The IPCC concluded last year that we have to cut our CO2 emissions almost in half in the next dozen years if we are going to have any hope of limiting the damages from climate change. Given the enormity of this task, I assigned each of my 60 students studying sustainable design at Ryerson School of Interior Design a different facet of the problem of greenhouse gas emissions.

Each student had to look at the history of the issue and how we got here, why it is a problem now, and what we have to do to fix it. I am publishing some of the best here on TreeHugger, like this one by Bryant Serre. These were prepared as slideshows for the class, and I have included all the slides here, so I apologize in advance for all the clicks.

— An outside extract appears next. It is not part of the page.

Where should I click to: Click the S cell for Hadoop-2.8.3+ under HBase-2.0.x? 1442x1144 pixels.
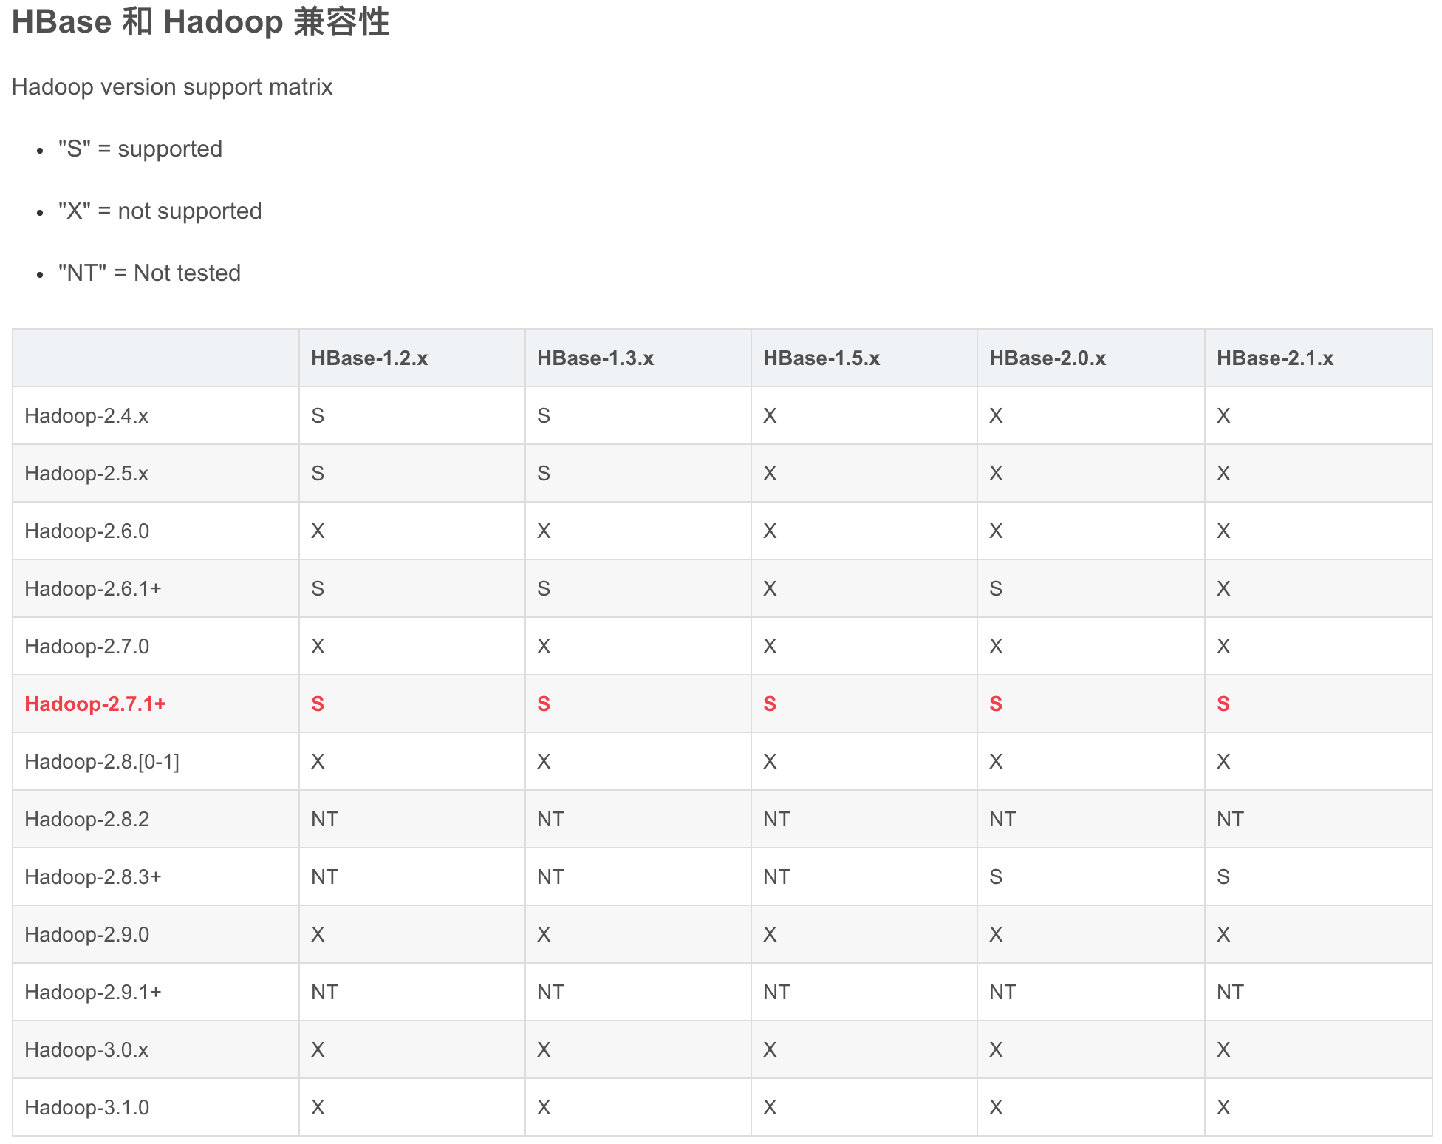[x=996, y=876]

Walkability is a fairly robust topic, hence, why to build upon many of the other presentations thus far, I am going to tackle walking from a strictly utilitarian urban perspective; mostly because cities and walkable centers and communities are at the center of urban design and research. But also, because pedestrianism can arguably be viewed as the last hope for cities.

I will also touch on the ownership of the street, as it leads to many of the problems with pedestrianism.

I also want to talk about what pedestrianism and complete streets offer to the cityscape, as it may be the best solution for efficiency in city layout and design.

And finally, I want to talk about my personal theory about the walkability of cities. What I call the community adhesive.